On the flip side, I was not as lucky all the time. I had a handful of projects that did not tip. It boils down to two main reasons as the following.

  1. Fancy concept but no real business case
    There were a few projects that I imagined it would be cool, without many studies, I started to develop the application. For one of the projects, I spent three months developing a supply chain visualization tool. While it was true I managed to wow the stakeholders, but I didn’t hear back from them ever since. There were also times a business partner presented me with a very cool concept, I’d spent a few weeks developing the prototype. We didn’t manage to operationalize the prototype. In hindsight, I’ve learned the hard way that a concept without a solid ground of study, mainly based on imagination tends to fail. Sometimes, it’s a good strategy to practice strategic procrastination, spend more time listening to users, understand their paint point before rushing to do development works.
  2. Over-engineering a solution
    I just said that we should always listen to users, right? Not all the time. The users may imagine a feature that is cool, but not practical.
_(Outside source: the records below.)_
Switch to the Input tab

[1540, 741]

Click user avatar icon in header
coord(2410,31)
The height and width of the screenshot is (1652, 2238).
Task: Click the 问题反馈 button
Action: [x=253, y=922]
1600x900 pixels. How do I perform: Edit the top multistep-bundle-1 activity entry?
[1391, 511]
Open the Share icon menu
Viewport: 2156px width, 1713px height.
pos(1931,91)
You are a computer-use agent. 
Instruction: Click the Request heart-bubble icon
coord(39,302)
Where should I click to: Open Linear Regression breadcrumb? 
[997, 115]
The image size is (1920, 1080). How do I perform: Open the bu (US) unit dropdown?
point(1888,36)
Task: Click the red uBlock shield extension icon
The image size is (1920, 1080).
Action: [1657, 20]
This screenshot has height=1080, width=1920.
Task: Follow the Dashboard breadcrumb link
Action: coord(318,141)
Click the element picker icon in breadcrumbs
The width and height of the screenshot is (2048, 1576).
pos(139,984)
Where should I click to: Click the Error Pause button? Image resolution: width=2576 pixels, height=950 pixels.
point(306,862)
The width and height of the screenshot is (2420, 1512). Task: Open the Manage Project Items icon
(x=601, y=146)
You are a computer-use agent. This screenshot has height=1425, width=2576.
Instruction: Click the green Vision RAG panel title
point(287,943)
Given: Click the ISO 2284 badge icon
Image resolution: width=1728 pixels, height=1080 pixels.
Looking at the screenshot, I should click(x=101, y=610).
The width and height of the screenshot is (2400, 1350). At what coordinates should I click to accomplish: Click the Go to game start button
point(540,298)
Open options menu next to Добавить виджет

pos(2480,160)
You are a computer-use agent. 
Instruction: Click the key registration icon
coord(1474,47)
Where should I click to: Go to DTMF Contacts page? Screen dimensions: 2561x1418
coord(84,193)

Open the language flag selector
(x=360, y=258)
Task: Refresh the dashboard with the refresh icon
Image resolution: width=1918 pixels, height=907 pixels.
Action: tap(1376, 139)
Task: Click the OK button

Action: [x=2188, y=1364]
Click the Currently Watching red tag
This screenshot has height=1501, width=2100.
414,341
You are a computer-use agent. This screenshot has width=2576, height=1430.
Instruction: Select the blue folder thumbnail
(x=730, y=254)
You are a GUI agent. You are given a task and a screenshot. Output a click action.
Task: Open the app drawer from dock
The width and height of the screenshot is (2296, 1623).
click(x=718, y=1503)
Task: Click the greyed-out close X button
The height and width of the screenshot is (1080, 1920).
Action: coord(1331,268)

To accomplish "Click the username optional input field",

Pay attention to this kind of ask. There was one project, I’ve got a long list of enhancement as a result of 3 days of Kaizen discussion, I spent 3 months to build all the features. The output was an integrated dashboard consist of 14 modules, but soon I realized that out of the 14 modules, the users only actively use 5 of them! This finally dawned on me that while it is true to always listen to users, but users may be wrong! They may have “imagination” syndrome like you. Don’t be too generous to accept a fire hose of requests, instead, question every feature they ask.

Final Thoughts:
To create a successful data science project, I found often that the most challenging part is not in development, but more on if we can operationalize the work so targeted audiences start to adopt the solution. Below are the key lessons I’ve accumulated.

  1. Identify business pain points, then fill up the gap
    Sometimes, users do not know there is a better way out. Talk to them more often, be in the arena and get your hands dirty.
  2. Tap on existing cumbersome business tasks
    Partner with the owners to improve the process. Let the owners accountable for the solution, support them behind the scene.
  3. Follow the data
    Organize the scattered data into a more streamlined platform usually is a quick win. The richer the data is, and the more integrated the data is, the better.
  4. Don’t imagine a solution
    Understand the real problem users are facing. Don’t rush to development just because it looks cool.
  5. Don’t be too generous to accept all requests
    Probe every enhancement, get down to the root of the needs, focus on the few.

Thank you for reading, I hope you’ll find the lessons useful and be able to help you invest your time more wisely in the future.